Photo of the 7 inch, curved blade, Corona Folding Pruning Saw, Model 7245

1. Intro

There's this little angst that I get when the realization hits that I can't do without an item and I only have one. I've gotten this angst with certain tools such as drawknives, Old Hickory boning knives, Old Hickory watermelon knives, certain Dremel tool bits, etc., etc.
The Carona 7" Folding Pruning Saw is just such an item. I've got two of those.
As great as they are they have a problem. There is a propensity for losing the nut, the bolt or both. I should have learned this lesson when I lost the nut & bolt from the first Carona but I did not.
Because I love this saw so much when the nut and bolt were lost I bought the same saw again.

Guess what?
I lost the nut and bolt again. What a dumby!

Trying to get an inexpensive replacement nut & bolt to match what was original is nigh impossible. The key word is inexpensive.
You can find them on the internet, and they are inexpensive, but the cost of shipping & handling is way out of line.

Here's my solution.

§ **STORED DATA**
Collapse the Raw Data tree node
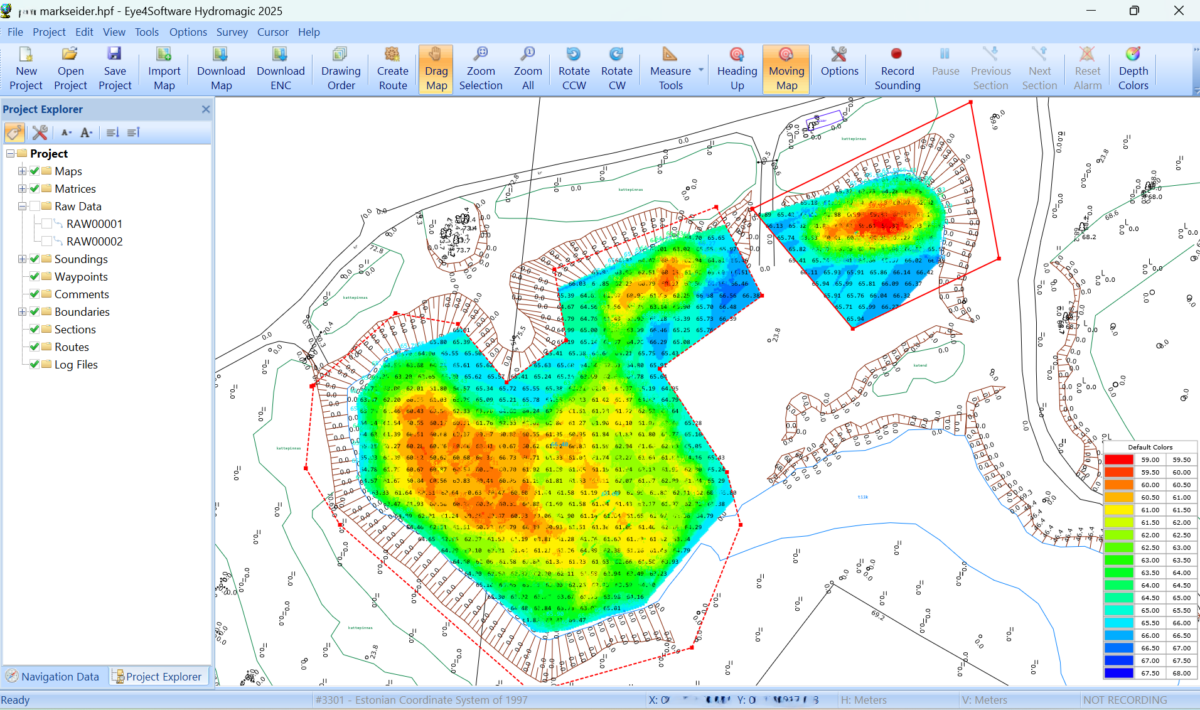This screenshot has height=710, width=1200. point(22,207)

§ **OBJECTIVES**
1. In the pruning saw text, shorten the paragraph that begins "As great as they are" to two sentences, keeping its main facts.
2. Answer these questions from the pruning saw text, one line each:
(a) How long is the blade of the saw in the photo?
(b) How many of these folding pruning saws does the writer have?
(c) What makes buying a replacement nut and bolt online too costly?
The material is separate from the pruning saw text and is not used in the tasks.

§ **FULL ANSWERS**
1. The saw's weakness is that its nut, bolt, or both tend to get lost. The writer lost them from the first saw but failed to learn from it.

2.
(a) 7 inches.
(b) Two.
(c) The shipping and handling cost.